Deploy VictoriaMetrics Single Server with systemd + Nginx TLS on Ubuntu (Production Guide)

A practical, production-grade setup for fast, low-footprint metrics storage with secure remote ingestion.

Intro with a real-world use case

When teams outgrow basic host metrics and need dependable long-term trend analysis, they often want something lighter than a full distributed TSDB cluster. VictoriaMetrics is a strong fit for this stage: compact footprint, fast ingestion, and good query performance on modest hardware. In this guide, we deploy VictoriaMetrics on Ubuntu using a native binary under systemd and front it with Nginx TLS so external writes and reads are controlled and auditable.

This walkthrough is production-oriented. Instead of just making the process run, we focus on safe defaults, service hardening, explicit retention controls, and practical failure-recovery routines. The goal is to give operators a setup that is easy to maintain six months from now, including clear verification checkpoints and common-issue playbooks.

Architecture/flow overview

The service listens on localhost only.

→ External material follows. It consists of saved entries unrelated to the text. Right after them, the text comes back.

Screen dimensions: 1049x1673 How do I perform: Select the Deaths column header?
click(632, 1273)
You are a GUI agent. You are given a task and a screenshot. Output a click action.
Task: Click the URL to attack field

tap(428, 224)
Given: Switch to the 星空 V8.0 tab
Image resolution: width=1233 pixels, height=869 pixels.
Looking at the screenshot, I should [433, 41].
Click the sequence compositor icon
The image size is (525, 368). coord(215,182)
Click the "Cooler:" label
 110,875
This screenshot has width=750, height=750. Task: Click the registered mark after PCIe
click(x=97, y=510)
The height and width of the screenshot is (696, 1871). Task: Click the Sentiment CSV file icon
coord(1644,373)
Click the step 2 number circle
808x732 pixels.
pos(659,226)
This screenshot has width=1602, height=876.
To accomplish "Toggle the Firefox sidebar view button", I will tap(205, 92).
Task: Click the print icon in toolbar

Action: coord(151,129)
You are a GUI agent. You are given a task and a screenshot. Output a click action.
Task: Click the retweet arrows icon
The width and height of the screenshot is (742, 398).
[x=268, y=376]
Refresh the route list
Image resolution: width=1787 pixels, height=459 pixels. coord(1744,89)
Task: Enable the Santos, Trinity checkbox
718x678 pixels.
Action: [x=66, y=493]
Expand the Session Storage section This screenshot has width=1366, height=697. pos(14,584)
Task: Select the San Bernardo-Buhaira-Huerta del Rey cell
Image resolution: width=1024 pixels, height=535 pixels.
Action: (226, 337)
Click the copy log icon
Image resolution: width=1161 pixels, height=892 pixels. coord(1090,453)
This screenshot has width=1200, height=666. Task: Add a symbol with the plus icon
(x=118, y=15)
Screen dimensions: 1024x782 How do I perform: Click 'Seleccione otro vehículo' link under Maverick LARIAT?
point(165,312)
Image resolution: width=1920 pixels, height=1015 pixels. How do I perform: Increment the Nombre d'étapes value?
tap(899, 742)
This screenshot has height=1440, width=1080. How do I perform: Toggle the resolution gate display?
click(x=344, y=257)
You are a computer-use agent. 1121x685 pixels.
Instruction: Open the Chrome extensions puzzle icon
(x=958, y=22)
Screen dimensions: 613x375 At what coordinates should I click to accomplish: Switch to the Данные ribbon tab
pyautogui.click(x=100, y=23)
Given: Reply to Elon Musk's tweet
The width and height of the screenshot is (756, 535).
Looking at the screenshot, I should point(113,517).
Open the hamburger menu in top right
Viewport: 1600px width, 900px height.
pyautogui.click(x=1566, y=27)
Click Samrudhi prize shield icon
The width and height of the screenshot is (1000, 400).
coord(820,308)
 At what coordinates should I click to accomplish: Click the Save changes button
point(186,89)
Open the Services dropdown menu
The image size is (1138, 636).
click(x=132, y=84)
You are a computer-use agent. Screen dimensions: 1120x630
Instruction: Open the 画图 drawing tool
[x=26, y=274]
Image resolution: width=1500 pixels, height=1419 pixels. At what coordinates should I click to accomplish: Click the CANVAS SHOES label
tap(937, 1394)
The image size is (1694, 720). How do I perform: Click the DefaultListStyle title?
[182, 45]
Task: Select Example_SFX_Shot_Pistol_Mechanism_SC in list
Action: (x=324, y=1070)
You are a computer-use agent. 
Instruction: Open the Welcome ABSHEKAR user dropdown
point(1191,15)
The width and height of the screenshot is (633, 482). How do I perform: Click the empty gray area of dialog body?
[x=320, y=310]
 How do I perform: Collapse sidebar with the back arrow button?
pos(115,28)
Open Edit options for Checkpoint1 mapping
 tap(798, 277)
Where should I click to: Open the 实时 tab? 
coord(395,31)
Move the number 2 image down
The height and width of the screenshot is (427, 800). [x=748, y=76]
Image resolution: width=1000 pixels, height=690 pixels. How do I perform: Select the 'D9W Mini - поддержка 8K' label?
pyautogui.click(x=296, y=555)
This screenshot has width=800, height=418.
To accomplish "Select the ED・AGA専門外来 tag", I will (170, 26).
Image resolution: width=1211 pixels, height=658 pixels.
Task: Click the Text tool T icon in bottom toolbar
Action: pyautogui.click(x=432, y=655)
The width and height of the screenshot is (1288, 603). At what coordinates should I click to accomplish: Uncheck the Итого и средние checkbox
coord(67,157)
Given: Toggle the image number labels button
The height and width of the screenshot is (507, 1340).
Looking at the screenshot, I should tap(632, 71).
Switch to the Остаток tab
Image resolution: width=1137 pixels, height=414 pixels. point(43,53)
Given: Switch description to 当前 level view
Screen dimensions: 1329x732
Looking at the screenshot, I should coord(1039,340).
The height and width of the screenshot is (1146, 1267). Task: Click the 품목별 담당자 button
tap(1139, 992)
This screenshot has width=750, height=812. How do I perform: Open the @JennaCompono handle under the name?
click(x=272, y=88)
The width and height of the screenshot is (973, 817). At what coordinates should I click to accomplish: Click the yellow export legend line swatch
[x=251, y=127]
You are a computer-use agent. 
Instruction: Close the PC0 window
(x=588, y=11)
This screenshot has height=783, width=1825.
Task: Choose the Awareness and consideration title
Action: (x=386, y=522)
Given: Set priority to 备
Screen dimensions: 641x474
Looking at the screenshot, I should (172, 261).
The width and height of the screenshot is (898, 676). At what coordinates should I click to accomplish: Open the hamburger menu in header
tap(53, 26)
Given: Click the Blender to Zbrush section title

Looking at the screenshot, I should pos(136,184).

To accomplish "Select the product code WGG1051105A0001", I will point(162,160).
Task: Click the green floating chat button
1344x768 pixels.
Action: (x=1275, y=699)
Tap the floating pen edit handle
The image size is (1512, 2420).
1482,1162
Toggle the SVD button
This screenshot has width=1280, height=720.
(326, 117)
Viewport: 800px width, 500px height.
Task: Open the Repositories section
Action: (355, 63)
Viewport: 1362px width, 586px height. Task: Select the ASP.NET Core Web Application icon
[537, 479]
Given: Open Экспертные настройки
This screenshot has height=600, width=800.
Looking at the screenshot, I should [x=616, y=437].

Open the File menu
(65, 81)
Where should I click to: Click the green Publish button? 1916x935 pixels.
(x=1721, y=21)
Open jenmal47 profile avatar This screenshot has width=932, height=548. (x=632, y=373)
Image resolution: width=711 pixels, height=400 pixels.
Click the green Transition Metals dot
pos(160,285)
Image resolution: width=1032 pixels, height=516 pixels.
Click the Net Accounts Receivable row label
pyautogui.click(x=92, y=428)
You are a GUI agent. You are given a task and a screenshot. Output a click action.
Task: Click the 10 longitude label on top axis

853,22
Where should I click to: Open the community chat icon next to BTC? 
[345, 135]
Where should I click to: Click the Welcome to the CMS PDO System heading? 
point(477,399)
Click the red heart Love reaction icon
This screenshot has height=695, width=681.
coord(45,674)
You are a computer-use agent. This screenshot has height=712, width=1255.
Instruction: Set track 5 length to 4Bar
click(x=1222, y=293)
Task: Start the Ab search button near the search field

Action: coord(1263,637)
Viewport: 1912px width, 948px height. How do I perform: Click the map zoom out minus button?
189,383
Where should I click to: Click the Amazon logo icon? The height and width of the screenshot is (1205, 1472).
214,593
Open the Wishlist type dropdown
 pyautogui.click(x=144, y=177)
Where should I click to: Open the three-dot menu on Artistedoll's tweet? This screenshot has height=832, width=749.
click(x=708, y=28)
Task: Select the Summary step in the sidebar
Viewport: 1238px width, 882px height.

Nginx handles HTTPS and selectively proxies API paths. This separation keeps direct internet traffic away from the metrics process. Prometheus-compatible clients send remote_write traffic to the public endpoint, while queries are proxied through controlled routes. We also keep disk paths explicit and isolate the process with systemd hardening so the blast radius is reduced if something goes wrong.

VictoriaMetrics process and storage at /var/lib/victoriametrics
systemd for restart policy, startup order, and security boundaries
Nginx TLS frontend with endpoint-level controls
Firewall and basic-auth controls for write endpoints

Prerequisites

Ubuntu 22.04/24.04 server (2 vCPU, 4 GB RAM minimum)
DNS record for your metrics hostname
sudo privileges
Open ports 80/443 and SSH access
A change window long enough for verification tests

Step-by-step deployment

1) Prepare host baseline

Start with OS updates and required packages. Keep this host single-purpose if possible so resource behavior remains predictable under load.

sudo apt update && sudo apt -y upgrade
sudo apt -y install curl tar nginx ufw jq apache2-utils
sudo useradd --system --no-create-home --shell /usr/sbin/nologin victoriametrics
sudo mkdir -p /var/lib/victoriametrics
sudo chown -R victoriametrics:victoriametrics /var/lib/victoriametrics

If copy does not work in your browser/editor, manually select the block and copy.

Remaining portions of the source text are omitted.